» EXERCISE OBJECTIVE
All entries are to be retyped without alteration.

» SOURCE INFORMATION
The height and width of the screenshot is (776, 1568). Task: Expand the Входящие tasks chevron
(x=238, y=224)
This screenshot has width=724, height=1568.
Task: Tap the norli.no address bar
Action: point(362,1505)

» ANSWER TO THE EXERCISE
The height and width of the screenshot is (776, 1568). Task: Expand the Входящие tasks chevron
(x=238, y=224)
This screenshot has width=724, height=1568.
Task: Tap the norli.no address bar
Action: point(362,1505)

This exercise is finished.